This is a pretty big weekend for my family. My oldest daughter Anna is graduating from college tomorrow, so I expect to cry a lot.
The road that leads to this weekend has been arduous to say the least—and expensive! And while I rejoice that Anna is graduating, my deepest joy comes from knowing who she has become.
You see, Anna was a hellion to raise. Seemingly from the moment she was born, she chose to live according to her rules.
Anna’s first three years in grade school, her teachers called my wife and me about two weeks after classes started and asked to meet with us. They all shared a common refrain: “In all my years of teaching, I have never been treated as disrespectfully by any student as your daughter.” Ouch!
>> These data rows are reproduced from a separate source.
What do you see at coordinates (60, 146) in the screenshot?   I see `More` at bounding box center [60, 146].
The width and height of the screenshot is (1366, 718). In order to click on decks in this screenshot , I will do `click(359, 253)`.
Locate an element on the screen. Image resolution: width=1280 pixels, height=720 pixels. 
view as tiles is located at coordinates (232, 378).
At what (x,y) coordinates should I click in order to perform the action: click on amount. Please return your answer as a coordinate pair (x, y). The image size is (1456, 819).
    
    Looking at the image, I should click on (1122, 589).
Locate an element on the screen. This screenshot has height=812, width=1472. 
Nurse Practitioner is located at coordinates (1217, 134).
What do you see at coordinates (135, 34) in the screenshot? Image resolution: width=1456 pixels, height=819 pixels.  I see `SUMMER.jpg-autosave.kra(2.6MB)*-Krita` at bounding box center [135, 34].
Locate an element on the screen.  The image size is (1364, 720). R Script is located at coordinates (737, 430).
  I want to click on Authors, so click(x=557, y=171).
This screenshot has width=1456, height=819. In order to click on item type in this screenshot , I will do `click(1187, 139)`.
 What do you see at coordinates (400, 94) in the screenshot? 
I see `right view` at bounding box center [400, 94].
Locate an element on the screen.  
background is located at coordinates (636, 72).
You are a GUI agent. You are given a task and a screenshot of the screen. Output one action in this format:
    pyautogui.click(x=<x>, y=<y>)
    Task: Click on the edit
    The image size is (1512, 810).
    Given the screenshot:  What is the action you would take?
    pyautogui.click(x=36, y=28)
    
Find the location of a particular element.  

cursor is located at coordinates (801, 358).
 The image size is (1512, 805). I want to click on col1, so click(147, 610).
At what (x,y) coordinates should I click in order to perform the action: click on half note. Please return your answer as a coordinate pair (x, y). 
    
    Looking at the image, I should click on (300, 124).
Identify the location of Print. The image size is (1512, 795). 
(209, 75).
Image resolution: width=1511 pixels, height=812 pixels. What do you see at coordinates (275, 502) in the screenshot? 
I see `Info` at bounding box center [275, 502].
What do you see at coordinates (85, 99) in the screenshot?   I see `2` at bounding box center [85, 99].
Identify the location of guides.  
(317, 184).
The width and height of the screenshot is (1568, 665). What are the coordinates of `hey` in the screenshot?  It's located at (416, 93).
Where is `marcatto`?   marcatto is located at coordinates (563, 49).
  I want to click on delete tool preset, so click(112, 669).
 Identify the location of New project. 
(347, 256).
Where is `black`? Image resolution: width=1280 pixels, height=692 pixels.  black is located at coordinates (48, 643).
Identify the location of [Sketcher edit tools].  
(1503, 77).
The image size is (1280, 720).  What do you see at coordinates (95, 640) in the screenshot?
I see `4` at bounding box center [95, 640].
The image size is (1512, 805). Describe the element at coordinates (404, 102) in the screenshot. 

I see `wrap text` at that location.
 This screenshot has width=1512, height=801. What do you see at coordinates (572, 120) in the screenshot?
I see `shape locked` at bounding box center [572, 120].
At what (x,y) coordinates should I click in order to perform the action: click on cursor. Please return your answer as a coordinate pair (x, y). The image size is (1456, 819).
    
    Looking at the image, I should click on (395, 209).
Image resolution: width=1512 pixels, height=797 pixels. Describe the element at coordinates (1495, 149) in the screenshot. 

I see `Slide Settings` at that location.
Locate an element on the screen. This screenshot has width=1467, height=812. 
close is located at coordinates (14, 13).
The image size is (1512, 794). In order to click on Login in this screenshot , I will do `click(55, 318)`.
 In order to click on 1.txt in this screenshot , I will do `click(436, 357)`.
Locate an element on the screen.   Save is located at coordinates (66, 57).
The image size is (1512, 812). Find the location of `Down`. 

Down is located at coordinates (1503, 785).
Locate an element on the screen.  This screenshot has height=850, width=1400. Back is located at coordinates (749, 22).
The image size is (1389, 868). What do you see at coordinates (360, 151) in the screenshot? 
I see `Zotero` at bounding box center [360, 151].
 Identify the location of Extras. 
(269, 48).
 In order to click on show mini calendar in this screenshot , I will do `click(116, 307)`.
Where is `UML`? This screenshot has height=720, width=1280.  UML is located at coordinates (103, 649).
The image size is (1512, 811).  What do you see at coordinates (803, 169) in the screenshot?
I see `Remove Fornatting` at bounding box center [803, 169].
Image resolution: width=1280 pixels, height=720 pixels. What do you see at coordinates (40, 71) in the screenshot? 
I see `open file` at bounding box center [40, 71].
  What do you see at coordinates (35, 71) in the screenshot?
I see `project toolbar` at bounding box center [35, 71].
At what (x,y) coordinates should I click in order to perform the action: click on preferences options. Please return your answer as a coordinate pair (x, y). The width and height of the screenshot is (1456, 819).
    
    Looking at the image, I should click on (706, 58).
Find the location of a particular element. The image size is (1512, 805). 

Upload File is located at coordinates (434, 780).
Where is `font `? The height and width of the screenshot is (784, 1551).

I’m sure this provided great fodder for gossip and speculation in the teachers’ lounge when they discovered that Anna’s dad was a pastor.
In eighth grade, we decided to throw a birthday party for her at our house. [Note to parents: if you want to discover what your children are really like, throw them a birthday party. But be warned: You may not like what you see.] Some of the kids who walked through the front door looked vaguely familiar…from my worst nightmares. Many never graduated from high school because they were either pregnant or strung out on drugs.
High school was no easier. She had a few minor scrapes with the law and kept Kelley and me up late many nights. It’s not an exaggeration to say that she was probably grounded for half of her high school experience.
While Anna’s academics were okay, my greater concern was her heart. As a child, I prayed with her every night, “Jesus, I pray that Anna will love you more and more every day.” I believed that if my kids loved and sincerely followed Jesus, the behavioral issues would take care of themselves. (Go ahead—call me naïve)
Once, while driving to church, she told me, “Dad, I’ve decided to become a Buddhist.”
Now, I have nothing against Buddhists, but she had never mentioned the word “Buddhist” before.
“Oh really?” I answered. “Spell ‘Buddhist.’”
That pretty much ended the discussion. She was just trying to rattle me because I was going to be preaching that night.
I won’t delve into her varied indiscretions, but to be brutally honest, Kelley and I were seriously concerned about her wild streak. We didn’t want to control her, but we did want to parent her in a way that she would make good choices. She seemed hell-bent on the road to destruction that resembled the path many of her eighth grade friends had chosen.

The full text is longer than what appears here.